(Items from a data source)
↓

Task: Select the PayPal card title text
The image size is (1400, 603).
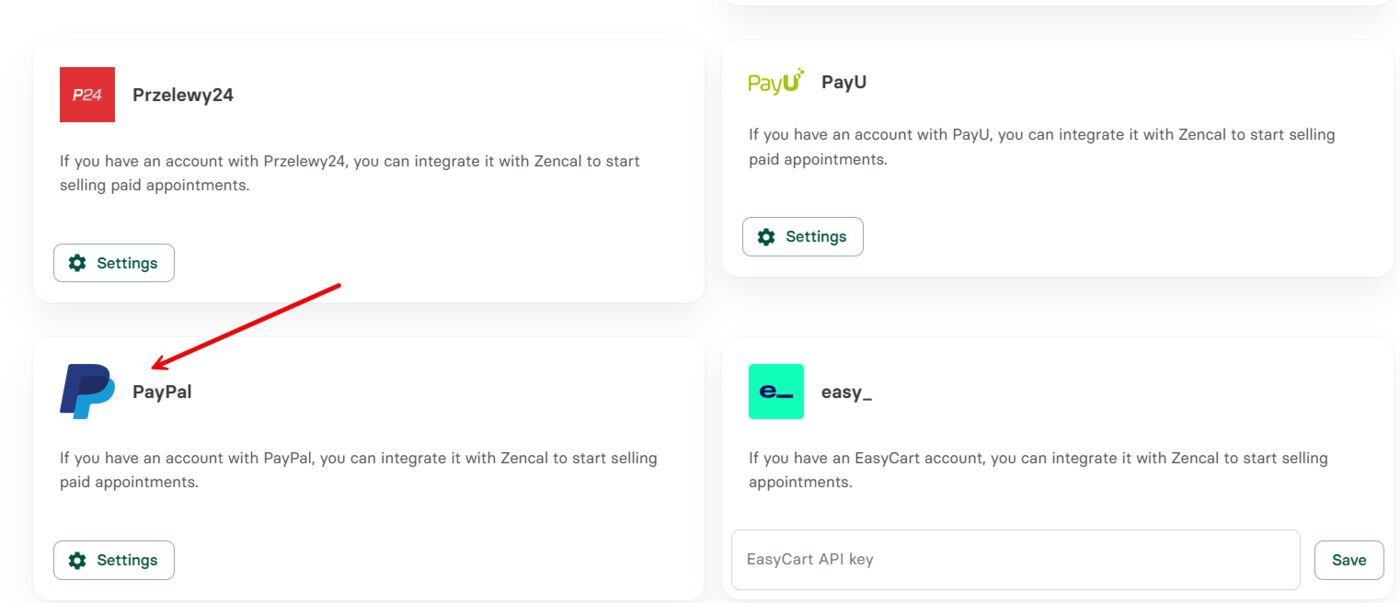Action: [164, 391]
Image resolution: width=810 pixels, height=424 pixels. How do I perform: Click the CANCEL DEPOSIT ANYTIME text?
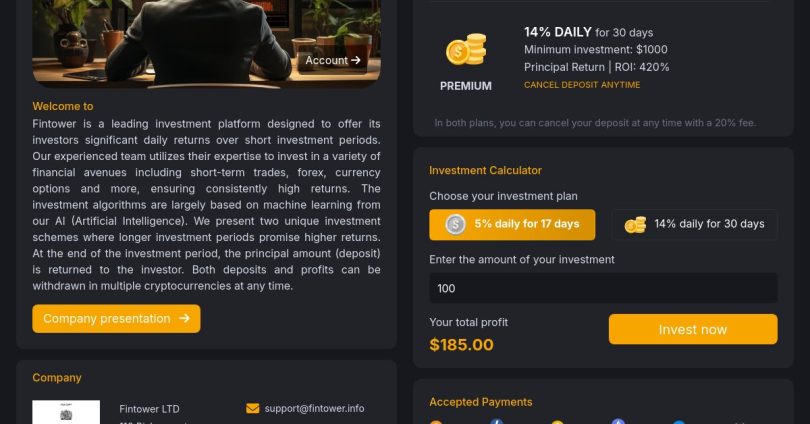[x=582, y=85]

↑

Write out the material again, swapping every "text" for "label" and leaving everything else unchanged. Omit the pictures from your answer.

### [ANSWER TO THE TASK]
Task: Select the PayPal card title label
The image size is (1400, 603).
Action: [164, 391]
Image resolution: width=810 pixels, height=424 pixels. How do I perform: Click the CANCEL DEPOSIT ANYTIME label?
[x=582, y=85]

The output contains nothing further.